> [Source excerpt]
[Vision2020] Re: More facts...

Fiat Lux fiat_lx at yahoo.com
Mon Mar 14 08:19:53 PST 2005


Ignore what I write if you need to, but please read
the article below.  

Can you think of a man in Ms. Smith's position that
would have had the same response to being held
hostage?   Would he have had the patience to talk with
Nichols about God, family, and make him pancakes with
real butter?   I submit that no man could have
established the rapport with Nichols that Ms. Smith
did.  
 
It was very ill-advised to assign Deputy Hall, a 
"petite 51 year old grandmother" as the sole deputy to
handle a 33 year old, 6'1", 210 lb athletic rape
defendant, who raised security concerns when he was
caught smuggling "weapons" into the courtroom a day or
two before?  I'll bet her family is pretty disgusted
with the whole thing.  I'd demand a review of the
policy that allowed such a horrible thing to happen. 

God bless both of these women.

Fiat Lux


Article published Mar 14, 2005

’I believe God brought him to my door’ — Woman taken
hostage recounts her hours with armed suspect

By DANIEL YEE
Associated Press Writer

ATLANTA (AP) — For hours, Ashley Smith gently talked
to the armed suspect in Atlanta’s courthouse slayings,
turning from hostage to confidant as they discussed
God, family, pancakes and the massive manhunt going on
outside her apartment.

“I believe God brought him to my door,” Smith said
Sunday, only hours after her 911 call ended a manhunt
for Brian Nichols, who is accused of shooting four
people since Friday.

Over the course of the night, Nichols untied Smith,
and some of the fear lessened as they talked. Nichols
told Smith he felt like “he was already dead,” but
Smith urged him to consider the fact that he was still
alive a “miracle.”

> [Data lines]
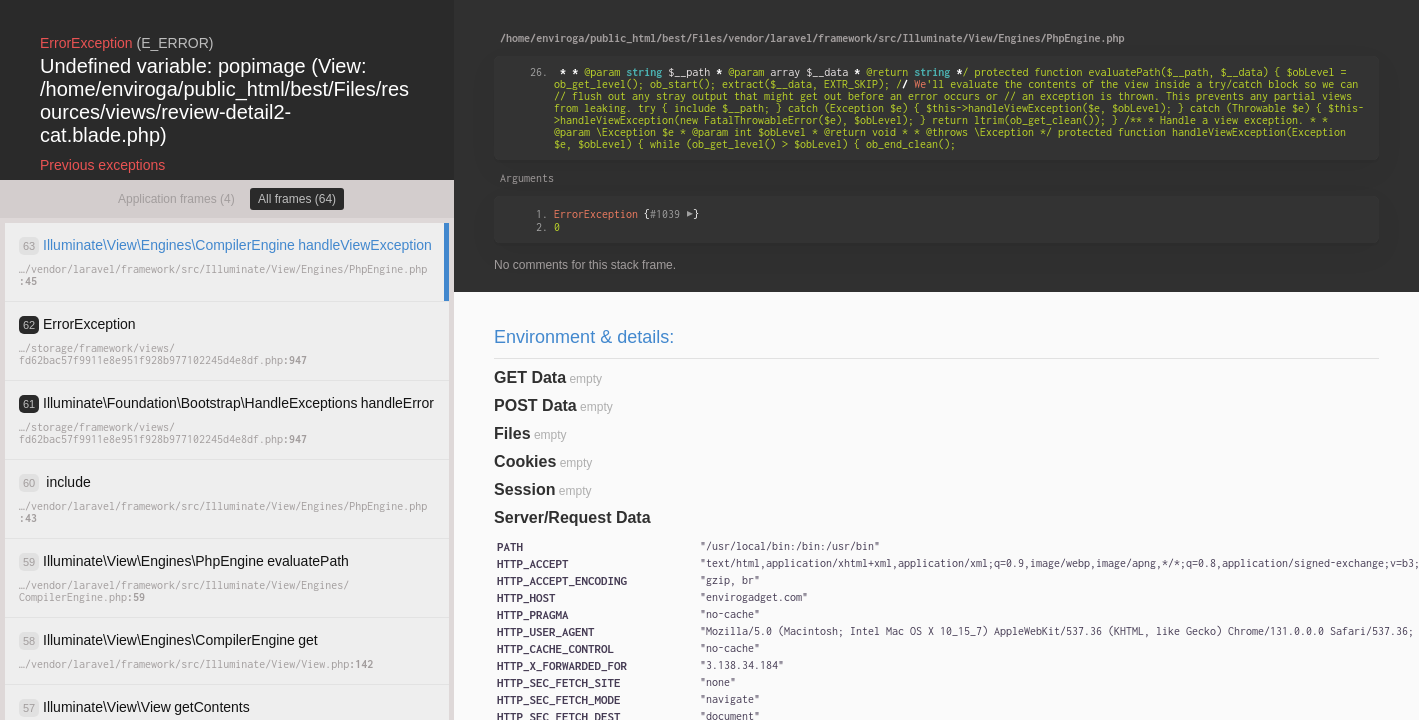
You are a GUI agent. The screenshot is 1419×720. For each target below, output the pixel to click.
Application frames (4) (176, 199)
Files (512, 433)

> [Problems]
a) Answer these questions from the post about Ashley Smith and the Atlanta courthouse case, one per line and marked the same way:
(i) What phrase does the post's writer quote to describe Deputy Hall?
(ii) What did Smith say on Sunday about Nichols coming to her door?
(iii) How did Nichols tell Smith he felt?
b) According to the Associated Press article in the post about Ashley Smith, what did Smith and Nichols discuss? List every topic.
c) Continue the post about Ashley Smith and Brian Nichols from its last sentence.

> [Results of the exercise]
a)
(i) "petite 51 year old grandmother"
(ii) "I believe God brought him to my door"
(iii) Like "he was already dead"

b)
God
family
pancakes
the massive manhunt going on outside her apartment

c)
“You’re here in my apartment for some reason,” she
told him, saying he might be destined to be caught and
to spread the word of God to fellow prisoners. She
told him his escape from authorities had been a
“miracle.”

Smith, 33, later called 911 after she was freed, and
police soon surrounded her suburban apartment complex.
Nichols gave up peacefully, waving a white towel in
surrender.

“I honestly think when I looked at him that he didn’t
want to do it anymore,” Smith said. If he did not give
up, she told him, “Lots more people are probably going
get hurt and you’re probably going to die.”

Police said they were impressed by the way Smith
handled herself.

“She acted very cool and levelheaded. We don’t
normally see that in our profession,” said Gwinnett
County Police Officer Darren Moloney. “It was an
absolutely best-case scenario that happened, a
complete opposite of what you expected to happen. We
were prepared for the worst and got the best.”

The crime spree began when Nichols allegedly
overpowered a courthouse deputy escorting him to his
rape trial Friday and took the deputy’s gun, then
killed the presiding judge and court reporter. He also
is accused of killing a deputy who tried to stop him
outside the courthouse and a federal agent during his
flight from authorities.

Smith said her ordeal began around 2 a.m. Saturday
morning with Nichols sticking a gun in her side in the
parking lot of her apartment when she returned from a
store.

He tied her up and told her to sit in the bathroom
while he took a shower. “He said, ‘I’m not going to
hurt you if you just do what I say,”’ she said. He
told her: “I don’t want to hurt you. I don’t want to
hurt anybody else.”

Choking back tears Sunday, she said she told Nichols
that her husband died four years ago and if he hurt
her, her little girl wouldn’t have a mother or father.
Smith’s attorney, Josh Archer, said her husband died
in her arms after being stabbed.

The two talked about the Bible and she handed him
photos of her family. When morning came, Nichols was
“overwhelmed” when Smith made him pancakes with real
butter, she said. He told her he “just wanted some
normalness to his life,” she said.

The two watched television news reports about the
slayings and the manhunt. “I cannot believe that’s me
on there,” Smith quoted Nichols as saying.

When Nichols finally let Smith go to see her
5-year-old daughter, he said he wanted to stay at the
apartment for a few more days. She said she thought he
knew she was going to call 911 after she left.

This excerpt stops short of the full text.